When is none singular or plural?
With countable nouns, none is a grammar point that is always open to interpretation.
If we use none to mean not one or no one, it is a singular pronoun and takes a singular verb.
For example, none of his solutions is practical.
In this sentence, none means not one of his solutions is practical.
So, in this case, it requires a singular verb because it’s a singular pronoun.
On the other hand, when none means not any of, it becomes a plural pronoun and takes a plural verb.
For example, none of his solutions are practical.
In this sentence, none means not any of his solutions are practical.
Therefore, it is a plural pronoun with a plural verb.

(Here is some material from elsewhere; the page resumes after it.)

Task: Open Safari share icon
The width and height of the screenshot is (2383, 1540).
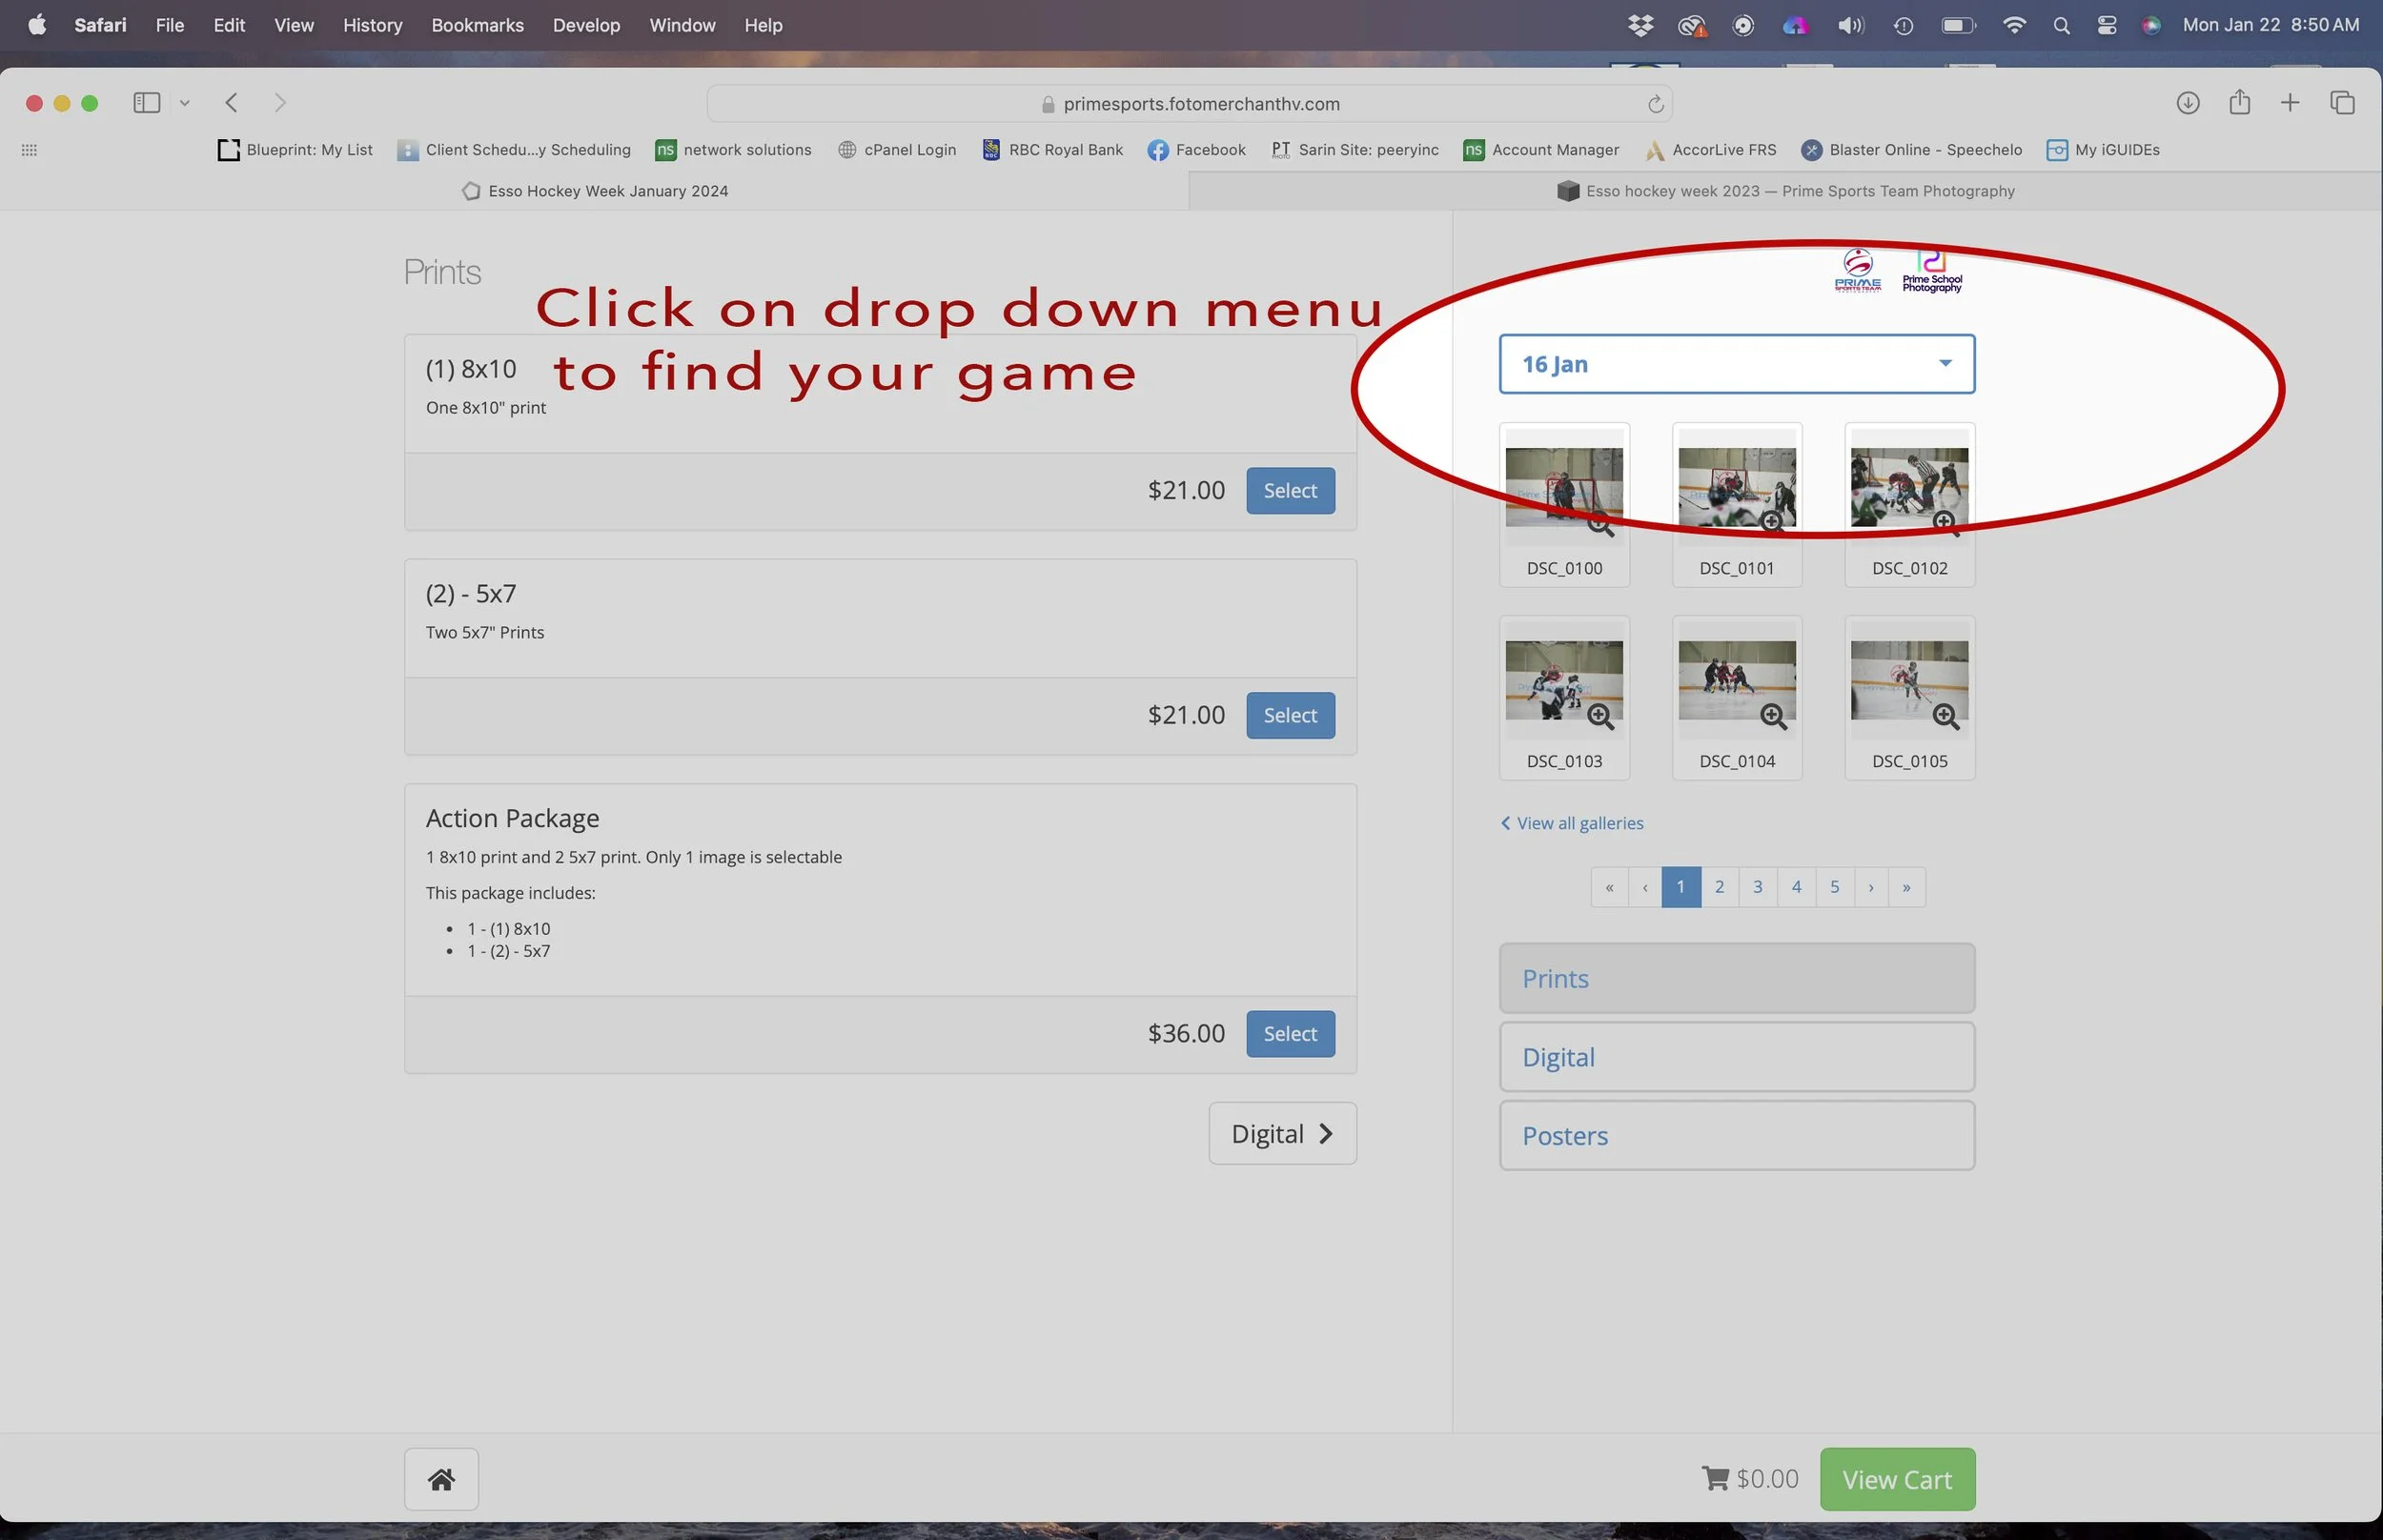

In most cases, your decision about pronoun and verb agreement will depend on whether none means not one, no one, or not any.
None with uncountable nouns
Luckily, you almost always use a singular verb when you use none with uncountable nouns.
In this case, it’s because none always means not any or not any of.
We still can’t use the road because none of the snow has melted.
None of the fruit I bought this morning is ripe enough to eat.
The only time it gets a bit tricky is with uncountable collective nouns that can be divided into parts.
These include nouns like team, class, family, and staff.
Then none can mean not any or not one.
After the layoffs, none of the catering staff is left.
After the layoffs, none of the catering staff are left.
However, in general, singular verb use is probably more common.
When is none always plural?
You use a plural verb whenever you refer to a previous number of people or items.
Logically, these will be countable nouns.
Five people applied for the CEO position, but none were suitably qualified.
I bought three shirts on special for my son, and none are his size.
This is possibly the only instance where your choice of verb is easy.
Using synesis gives you a choice
According to Merriam-Webster, synesis is a grammatical construction in which agreement or reference is according to sense rather than strict syntax.
In other words, you can choose to use a singular or plural verb by meaning and not by strict grammatical form.
None of the bananas is ripe.
None of the bananas are ripe.
None of them is up to the task.
None of them are up to the task.
All four sentences above are grammatically correct.
But using a plural verb may read more naturally, so it’s perhaps the better choice.
Apart from being a pronoun, none can also be an adverb.
We often use it to modify comparative adjectives, such as worse or better, to say that something is not any worse or better than before.
We lost our dog, but he arrived back home after a couple of days, none the worse for wear.
As for authors, for me, there was none better than Douglas Adams.
There are also many fixed expressions and phrases that we often use.
We had a surprise guest for dinner. It was none other than our local MP.
I used my brother’s phone to make a couple of calls, but he was none the wiser.
After the robbery, the police arrived none too soon.
My boss asked me a personal question, and I told him it was none of his business.
Whenever I use the word none in writing, I’m always careful.
It’s one of the few grammar points where there is no real right or wrong.
But some readers might have a fixed opinion about what is appropriate.
I suppose I lean toward using a plural verb more often than not.
Not because it is necessarily correct, but because it reads and sounds better.
It always depends on what you mean by none.
If it is not any, then you can’t really go wrong using a plural verb.
But if you mean not one or no one, which are both singular in meaning, then you need to choose more carefully.